**Task description:** Nothing but the lines from the one containing "2576x1382 pixels. How" through the final line of the listing should appear in the answer, each exactly as written.

[[ Data extracts open ]]

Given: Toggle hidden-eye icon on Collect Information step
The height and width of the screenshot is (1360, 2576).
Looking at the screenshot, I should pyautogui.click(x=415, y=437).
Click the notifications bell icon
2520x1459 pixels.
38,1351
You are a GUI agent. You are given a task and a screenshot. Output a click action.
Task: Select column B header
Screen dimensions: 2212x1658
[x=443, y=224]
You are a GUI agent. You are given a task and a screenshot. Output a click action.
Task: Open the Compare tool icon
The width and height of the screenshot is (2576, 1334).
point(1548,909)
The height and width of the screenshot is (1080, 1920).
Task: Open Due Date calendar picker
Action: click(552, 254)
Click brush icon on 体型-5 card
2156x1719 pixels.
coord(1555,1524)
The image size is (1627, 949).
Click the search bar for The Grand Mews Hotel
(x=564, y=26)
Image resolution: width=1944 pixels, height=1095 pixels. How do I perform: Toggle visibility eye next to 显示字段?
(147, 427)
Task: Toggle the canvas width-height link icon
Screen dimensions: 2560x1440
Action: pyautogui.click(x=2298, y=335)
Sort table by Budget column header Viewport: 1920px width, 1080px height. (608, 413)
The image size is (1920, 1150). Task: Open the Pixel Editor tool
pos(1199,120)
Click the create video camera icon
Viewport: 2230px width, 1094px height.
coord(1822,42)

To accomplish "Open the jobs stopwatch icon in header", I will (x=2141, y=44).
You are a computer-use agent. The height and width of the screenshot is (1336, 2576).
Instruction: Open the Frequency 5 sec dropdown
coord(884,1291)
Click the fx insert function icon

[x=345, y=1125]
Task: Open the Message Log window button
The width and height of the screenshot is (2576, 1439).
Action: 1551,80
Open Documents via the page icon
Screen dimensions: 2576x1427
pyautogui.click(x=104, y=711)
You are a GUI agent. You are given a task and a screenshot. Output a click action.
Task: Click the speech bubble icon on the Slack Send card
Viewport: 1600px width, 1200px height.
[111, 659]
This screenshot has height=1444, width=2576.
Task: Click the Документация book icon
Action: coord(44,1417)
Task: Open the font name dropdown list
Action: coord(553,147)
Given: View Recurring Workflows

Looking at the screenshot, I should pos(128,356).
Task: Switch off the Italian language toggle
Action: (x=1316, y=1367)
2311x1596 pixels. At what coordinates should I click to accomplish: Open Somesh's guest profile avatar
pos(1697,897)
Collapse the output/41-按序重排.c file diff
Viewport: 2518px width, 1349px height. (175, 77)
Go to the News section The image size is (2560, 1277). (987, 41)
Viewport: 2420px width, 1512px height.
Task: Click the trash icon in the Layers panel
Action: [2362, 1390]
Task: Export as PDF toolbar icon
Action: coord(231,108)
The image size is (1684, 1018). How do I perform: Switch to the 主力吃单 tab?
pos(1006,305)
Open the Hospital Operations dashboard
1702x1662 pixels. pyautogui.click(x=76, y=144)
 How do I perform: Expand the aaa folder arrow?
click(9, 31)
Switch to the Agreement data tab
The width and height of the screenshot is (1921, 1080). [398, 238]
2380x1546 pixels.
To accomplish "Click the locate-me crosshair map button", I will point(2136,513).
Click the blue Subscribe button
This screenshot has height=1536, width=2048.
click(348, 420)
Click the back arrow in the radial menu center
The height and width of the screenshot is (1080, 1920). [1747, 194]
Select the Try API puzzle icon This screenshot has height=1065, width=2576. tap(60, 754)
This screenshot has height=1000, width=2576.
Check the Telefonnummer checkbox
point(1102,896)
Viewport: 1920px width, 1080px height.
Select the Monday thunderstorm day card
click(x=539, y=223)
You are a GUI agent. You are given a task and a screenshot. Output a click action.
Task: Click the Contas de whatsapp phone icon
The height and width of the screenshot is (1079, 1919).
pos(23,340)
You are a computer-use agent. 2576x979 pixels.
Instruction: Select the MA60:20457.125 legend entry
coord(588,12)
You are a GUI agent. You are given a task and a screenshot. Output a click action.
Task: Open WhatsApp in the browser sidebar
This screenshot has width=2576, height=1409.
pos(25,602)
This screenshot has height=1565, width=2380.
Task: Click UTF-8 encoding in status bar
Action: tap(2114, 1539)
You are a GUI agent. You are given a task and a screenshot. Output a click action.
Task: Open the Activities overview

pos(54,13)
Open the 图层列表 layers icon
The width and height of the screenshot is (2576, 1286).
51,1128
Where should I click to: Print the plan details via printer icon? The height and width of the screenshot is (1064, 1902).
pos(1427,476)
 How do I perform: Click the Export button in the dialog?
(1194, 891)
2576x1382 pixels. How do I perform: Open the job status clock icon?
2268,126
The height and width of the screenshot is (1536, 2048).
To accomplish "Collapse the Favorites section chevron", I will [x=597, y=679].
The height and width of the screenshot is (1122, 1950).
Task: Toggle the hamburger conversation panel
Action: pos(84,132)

[[ Data extracts closed ]]

**Result:**
2576x1382 pixels. How do I perform: Open the job status clock icon?
2268,126
The height and width of the screenshot is (1536, 2048).
To accomplish "Collapse the Favorites section chevron", I will [x=597, y=679].
The height and width of the screenshot is (1122, 1950).
Task: Toggle the hamburger conversation panel
Action: pos(84,132)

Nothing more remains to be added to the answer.